A suspensão do Qashqai elétrico não é um caso isolado. Reflete uma revisão muito mais ampla da estratégia global da Nissan. Nos últimos meses, a construtora cancelou os planos para produzir dois SUV elétricos na fábrica de Canton, no Mississippi, nos Estados Unidos, optando em vez disso por reforçar a aposta em modelos híbridos. Simultaneamente, anunciou a intenção de reduzir a sua gama global de 56 para 45 modelos. O padrão é claro: a Nissan está a recalibrar a sua abordagem à eletrificação, abrandando em projetos ambiciosos e regressando a tecnologias híbridas que oferecem menos risco financeiro.

O que isto significa para Sunderland e para a estratégia europeia da Nissan permanece em aberto. A fábrica britânica continua a ser central nos planos da empresa, mas o projeto que deveria defini-la nos próximos anos foi colocado na gaveta. A marca japonesa continua a dizer que quer crescer na Europa e reforçar a sua oferta eletrificada. Mas o seu best-seller — o carro que mais vende, que mais conhecem, que mais confiam — não será parte dessa aposta, pelo menos não nos próximos anos.

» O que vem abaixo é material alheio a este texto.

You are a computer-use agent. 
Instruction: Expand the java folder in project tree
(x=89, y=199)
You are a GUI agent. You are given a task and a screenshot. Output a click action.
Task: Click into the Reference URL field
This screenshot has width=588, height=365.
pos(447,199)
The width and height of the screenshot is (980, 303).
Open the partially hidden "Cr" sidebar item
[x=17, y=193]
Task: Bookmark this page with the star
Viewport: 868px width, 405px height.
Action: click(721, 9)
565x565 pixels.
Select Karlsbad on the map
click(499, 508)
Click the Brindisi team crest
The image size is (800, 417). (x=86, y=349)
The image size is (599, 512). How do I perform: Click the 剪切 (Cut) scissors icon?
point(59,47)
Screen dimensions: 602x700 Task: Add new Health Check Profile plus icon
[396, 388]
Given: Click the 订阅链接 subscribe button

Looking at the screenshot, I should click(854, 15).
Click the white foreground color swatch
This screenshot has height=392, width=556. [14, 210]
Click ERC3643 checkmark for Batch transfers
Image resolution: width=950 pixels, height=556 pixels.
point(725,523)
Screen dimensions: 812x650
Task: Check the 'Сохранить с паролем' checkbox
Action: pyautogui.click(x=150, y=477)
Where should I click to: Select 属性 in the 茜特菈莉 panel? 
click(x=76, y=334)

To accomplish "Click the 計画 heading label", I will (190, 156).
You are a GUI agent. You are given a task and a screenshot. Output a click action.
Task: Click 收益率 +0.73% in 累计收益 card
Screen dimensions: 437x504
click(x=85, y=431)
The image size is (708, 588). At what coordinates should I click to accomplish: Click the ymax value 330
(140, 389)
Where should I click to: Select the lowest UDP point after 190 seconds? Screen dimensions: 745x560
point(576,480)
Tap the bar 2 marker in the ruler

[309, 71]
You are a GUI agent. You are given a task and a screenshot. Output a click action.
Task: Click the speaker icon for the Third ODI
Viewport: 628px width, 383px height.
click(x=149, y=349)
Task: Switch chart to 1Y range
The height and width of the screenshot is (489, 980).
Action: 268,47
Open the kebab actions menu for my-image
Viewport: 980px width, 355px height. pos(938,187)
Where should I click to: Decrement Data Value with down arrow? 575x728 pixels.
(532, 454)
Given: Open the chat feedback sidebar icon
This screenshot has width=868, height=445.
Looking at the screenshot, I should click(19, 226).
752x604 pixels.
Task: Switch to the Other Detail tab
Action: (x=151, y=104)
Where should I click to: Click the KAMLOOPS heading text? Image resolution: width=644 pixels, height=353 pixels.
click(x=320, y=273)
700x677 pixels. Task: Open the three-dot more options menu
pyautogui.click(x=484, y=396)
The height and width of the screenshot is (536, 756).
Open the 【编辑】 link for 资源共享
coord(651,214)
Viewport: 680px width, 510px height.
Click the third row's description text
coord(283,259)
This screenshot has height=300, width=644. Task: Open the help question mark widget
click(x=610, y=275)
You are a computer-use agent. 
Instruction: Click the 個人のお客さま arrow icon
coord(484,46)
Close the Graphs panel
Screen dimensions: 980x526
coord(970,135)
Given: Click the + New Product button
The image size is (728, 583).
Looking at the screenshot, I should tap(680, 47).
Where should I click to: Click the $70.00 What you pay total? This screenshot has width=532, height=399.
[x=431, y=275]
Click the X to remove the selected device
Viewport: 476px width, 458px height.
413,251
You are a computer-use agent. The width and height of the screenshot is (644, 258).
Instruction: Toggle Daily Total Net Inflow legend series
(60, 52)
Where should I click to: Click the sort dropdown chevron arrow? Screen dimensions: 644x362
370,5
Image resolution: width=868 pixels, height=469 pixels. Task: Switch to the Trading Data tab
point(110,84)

A estratégia para a Europa passa por uma combinação equilibrada de modelos elétricos e híbridos
— Nissan, em comunicado
The Hearth Conversation Another angle on the story
Inventor

Por que é que a Nissan suspendeu o Qashqai elétrico se ele representa quase metade das suas vendas na Europa?

Model

Porque o custo de desenvolvimento de um novo modelo elétrico é enorme, e a Nissan está numa reestruturação global. O Qashqai é importante, mas não é importante o suficiente para justificar esse investimento neste momento.

Inventor

Mas não era isso que a empresa tinha prometido em 2023 com o plano EV36Zero?

Model

Exatamente. Colocaram o Qashqai elétrico no centro da transformação de Sunderland. Agora estão a recuar. É um sinal de que as prioridades mudaram — ou que a realidade financeira as forçou a mudar.

Inventor

Isto afeta apenas o Qashqai ou é parte de um padrão maior?

Model

É parte de um padrão. Cancelaram SUV elétricos nos EUA, estão a reduzir a gama global de 56 para 45 modelos. A Nissan está a fazer uma revisão profunda de tudo.

Inventor

O que significa isto para os trabalhadores de Sunderland?

Model

Significa incerteza. A fábrica continua a ser importante para a Nissan, mas o projeto que deveria defini-la nos próximos anos desapareceu. Sem o Qashqai elétrico, qual é o futuro de Sunderland?

Inventor

A Nissan vai voltar a desenvolver o Qashqai elétrico?

Model

Talvez. Disseram que não chegará ao mercado antes do início da próxima década. Mas neste momento, está suspenso. Tudo pode mudar — ou nada pode mudar.